Selon dernières écritures enregistrées au greffe le 20 janvier 2014, expressément visées pour plus ample exposé des moyens et prétentions de la SARL 3C2A, celle-ci conclut au rejet de l'appel et demande à la Cour :

1°) de confirmer le jugement en ce qu'il a débouté l'appelante de sa demande de requalification des contrats de sous-traitance successifs en un contrat unique, en soutenant que les contrats sont conclus pour la durée d'exploitation des boutures livrées et que chaque nouvelle livraison donne lieu à un nouveau contrat, que c'est l'usage en la matière et que d'ailleurs le contrat de licence d'exploitation conclu entre la SARL P. N. Lordonnois et l'Institut italien CRA-PLF présente la même économie ;

2°) de dire et juger que la clause de non concurrence insérée dans les contrats le 19 février 2010 est parfaitement licite et opposable à l'appelante, en faisant valoir que M. S., qui a signé ces contrats, avait déjà, avant cette date, signé de multiples contrats au nom de la SARL P. N. Lordonnois, que la clause, limitée à la durée du contrat n'est pas de nature à faire obstacle à la libre concurrence et n'est que la traduction de l'obligation de loyauté dans les relations contractuelles, qui impose au sous-licencié de ne pas exercer pendant la durée du contrat une activité concurrente à celle du concédant et de ne pas commercialiser des produits concurrents, qu'elle n'occupe pas une position dominante sur le marché et qu'il ne peut donc être sérieusement soutenu qu'elle abuserait d'une telle position ;

3°) de confirmer le jugement en ce qu'il a dit que la relation commerciale a été interrompue unilatéralement par l'appelante, qui s'est refusée à la poursuivre en rejetant en 2011 la clause litigieuse qu'elle avait auparavant librement acceptée, et par suite de le confirmer en ce qu'il a rejeté les demandes de réparations et d'indemnisations présentées par la SARL P. N. Lordonnois, en relevant que les ventes de ses variétés par la dite SARL étaient très marginales et qu'il n'est pas sérieux de prétendre que la SARL P. N. Lordonnois aurait contribué à l'essor des cultivars de la SARL 3C2A sur le marché français alors que les ventes représentaient en moyenne 900 plants par an ;

4°) de réformer le jugement en ce qu'il a rejeté sa demande de dommages et intérêts et de condamner la SARL P. N. Lordonnois à lui payer la somme de 10 000 euros pour procédure abusive en invoquant une volonté manifeste de nuire faisant dégénérer en abus l'exercice du droit d'agir en justice ;

5°) de condamner la SARL P. N. Lordonnois aux dépens et au payement d'une indemnité de procédure de 8 000 euros.

MOTIFS DE L'ARRÊT

I. SUR LES RELATIONS CONTRACTUELLES ENTRE LES PARTIES

L'appelante demande à la Cour de dire et juger que l'ensemble des contrats régularisés entre les parties constituaient en réalité un seul et unique contrat, à exécution successive, en soutenant que les modalités d'exécution et de payement des redevances n'étaient mentionnées que pour protéger les certificats d'obtention végétale obtenus par la société 3C2A.

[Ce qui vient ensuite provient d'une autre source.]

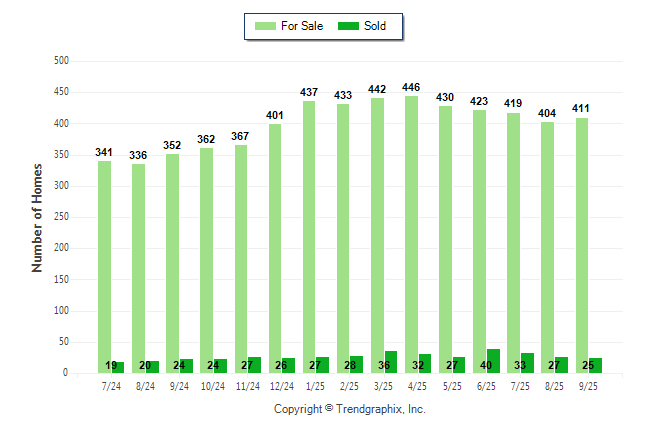Select the For Sale bar for 12/24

S'il résulte des pièces produites et des déclarations concordantes des parties que celles-ci ont entretenu des relations commerciales régulières à partir du 1er juin 1999, c'est à bon droit que les premiers juges ont retenu que les différents contrats de sous-licence d'exploitation ne constituaient pas un seul et unique contrat, mais des contrats successifs conclus chacun pour une durée déterminée.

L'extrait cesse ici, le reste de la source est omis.